= Task goal =
Could you rewrite the records between the line holding "Click the slide" and the line holding "Action: [718, 503]", inclusive, putting "heading" wherever "header" appears and leaving everything else unchanged?

= Exercise data =
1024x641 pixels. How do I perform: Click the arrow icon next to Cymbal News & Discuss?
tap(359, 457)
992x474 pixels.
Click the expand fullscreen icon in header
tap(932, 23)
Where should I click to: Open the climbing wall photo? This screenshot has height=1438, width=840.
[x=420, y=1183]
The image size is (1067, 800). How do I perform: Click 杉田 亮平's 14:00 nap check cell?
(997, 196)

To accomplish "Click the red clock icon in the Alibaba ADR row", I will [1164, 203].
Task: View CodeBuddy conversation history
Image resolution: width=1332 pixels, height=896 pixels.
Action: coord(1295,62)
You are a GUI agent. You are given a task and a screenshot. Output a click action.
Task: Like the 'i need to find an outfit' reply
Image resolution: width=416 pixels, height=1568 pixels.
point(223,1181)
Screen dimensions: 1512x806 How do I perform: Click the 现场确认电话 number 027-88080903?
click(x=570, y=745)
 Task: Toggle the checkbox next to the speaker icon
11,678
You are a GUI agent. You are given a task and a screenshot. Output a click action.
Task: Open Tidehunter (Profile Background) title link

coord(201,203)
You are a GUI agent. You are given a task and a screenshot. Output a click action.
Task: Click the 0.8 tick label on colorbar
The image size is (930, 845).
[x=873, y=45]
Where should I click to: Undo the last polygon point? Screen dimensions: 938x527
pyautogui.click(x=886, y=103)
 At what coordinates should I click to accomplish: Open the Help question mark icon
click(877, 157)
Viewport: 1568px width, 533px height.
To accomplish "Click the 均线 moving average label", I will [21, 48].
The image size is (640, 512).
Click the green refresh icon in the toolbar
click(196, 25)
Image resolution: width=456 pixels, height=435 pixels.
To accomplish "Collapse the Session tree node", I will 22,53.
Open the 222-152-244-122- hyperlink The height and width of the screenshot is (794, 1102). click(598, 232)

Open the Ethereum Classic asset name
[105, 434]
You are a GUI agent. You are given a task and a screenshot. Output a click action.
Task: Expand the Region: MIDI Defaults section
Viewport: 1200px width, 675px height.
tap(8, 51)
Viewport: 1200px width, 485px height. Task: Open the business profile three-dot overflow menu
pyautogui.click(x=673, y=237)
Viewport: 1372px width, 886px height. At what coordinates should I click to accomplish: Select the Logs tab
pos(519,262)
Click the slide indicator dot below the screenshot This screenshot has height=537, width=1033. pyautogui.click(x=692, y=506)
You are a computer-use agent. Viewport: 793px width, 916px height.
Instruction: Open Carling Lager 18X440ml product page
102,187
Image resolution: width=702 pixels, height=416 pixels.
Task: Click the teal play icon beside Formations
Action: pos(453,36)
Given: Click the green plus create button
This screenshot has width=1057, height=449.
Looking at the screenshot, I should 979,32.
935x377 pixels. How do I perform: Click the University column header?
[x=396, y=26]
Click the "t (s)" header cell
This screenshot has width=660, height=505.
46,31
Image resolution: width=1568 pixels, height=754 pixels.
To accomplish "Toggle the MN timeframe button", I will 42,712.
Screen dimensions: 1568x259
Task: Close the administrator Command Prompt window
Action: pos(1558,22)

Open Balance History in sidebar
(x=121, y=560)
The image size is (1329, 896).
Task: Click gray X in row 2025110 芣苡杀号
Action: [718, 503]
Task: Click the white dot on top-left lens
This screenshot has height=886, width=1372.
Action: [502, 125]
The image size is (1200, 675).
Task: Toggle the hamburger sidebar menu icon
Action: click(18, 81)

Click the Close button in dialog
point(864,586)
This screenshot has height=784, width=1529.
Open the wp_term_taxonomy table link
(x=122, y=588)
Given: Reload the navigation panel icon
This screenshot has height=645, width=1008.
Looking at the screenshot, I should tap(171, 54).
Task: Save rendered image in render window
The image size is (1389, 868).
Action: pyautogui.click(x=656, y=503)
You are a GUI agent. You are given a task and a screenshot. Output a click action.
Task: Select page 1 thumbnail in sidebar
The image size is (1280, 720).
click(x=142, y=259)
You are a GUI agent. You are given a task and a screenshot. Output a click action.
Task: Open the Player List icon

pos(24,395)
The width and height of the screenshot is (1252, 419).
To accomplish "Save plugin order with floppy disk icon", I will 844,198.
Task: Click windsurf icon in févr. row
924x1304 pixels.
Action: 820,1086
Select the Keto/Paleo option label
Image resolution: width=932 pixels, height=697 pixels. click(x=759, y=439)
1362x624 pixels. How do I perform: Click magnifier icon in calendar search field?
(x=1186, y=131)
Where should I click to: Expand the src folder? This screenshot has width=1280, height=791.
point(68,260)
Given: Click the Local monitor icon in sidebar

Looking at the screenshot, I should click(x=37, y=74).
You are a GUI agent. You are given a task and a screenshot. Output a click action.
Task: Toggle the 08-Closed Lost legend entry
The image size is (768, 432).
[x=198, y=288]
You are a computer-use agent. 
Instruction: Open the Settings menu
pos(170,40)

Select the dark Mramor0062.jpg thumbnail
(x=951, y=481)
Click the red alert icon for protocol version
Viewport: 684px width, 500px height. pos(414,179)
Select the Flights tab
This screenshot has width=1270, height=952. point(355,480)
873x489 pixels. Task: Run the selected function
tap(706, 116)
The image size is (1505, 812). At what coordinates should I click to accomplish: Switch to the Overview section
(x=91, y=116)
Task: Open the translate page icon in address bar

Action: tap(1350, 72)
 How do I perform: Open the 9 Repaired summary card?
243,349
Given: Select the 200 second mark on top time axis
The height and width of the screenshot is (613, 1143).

= Solved problem =
Click the slide indicator dot below the screenshot This screenshot has height=537, width=1033. pyautogui.click(x=692, y=506)
You are a computer-use agent. Viewport: 793px width, 916px height.
Instruction: Open Carling Lager 18X440ml product page
102,187
Image resolution: width=702 pixels, height=416 pixels.
Task: Click the teal play icon beside Formations
Action: pos(453,36)
Given: Click the green plus create button
This screenshot has width=1057, height=449.
Looking at the screenshot, I should 979,32.
935x377 pixels. How do I perform: Click the University column heading?
[x=396, y=26]
Click the "t (s)" heading cell
This screenshot has width=660, height=505.
46,31
Image resolution: width=1568 pixels, height=754 pixels.
To accomplish "Toggle the MN timeframe button", I will 42,712.
Screen dimensions: 1568x259
Task: Close the administrator Command Prompt window
Action: pos(1558,22)

Open Balance History in sidebar
(x=121, y=560)
The image size is (1329, 896).
Task: Click gray X in row 2025110 芣苡杀号
Action: [718, 503]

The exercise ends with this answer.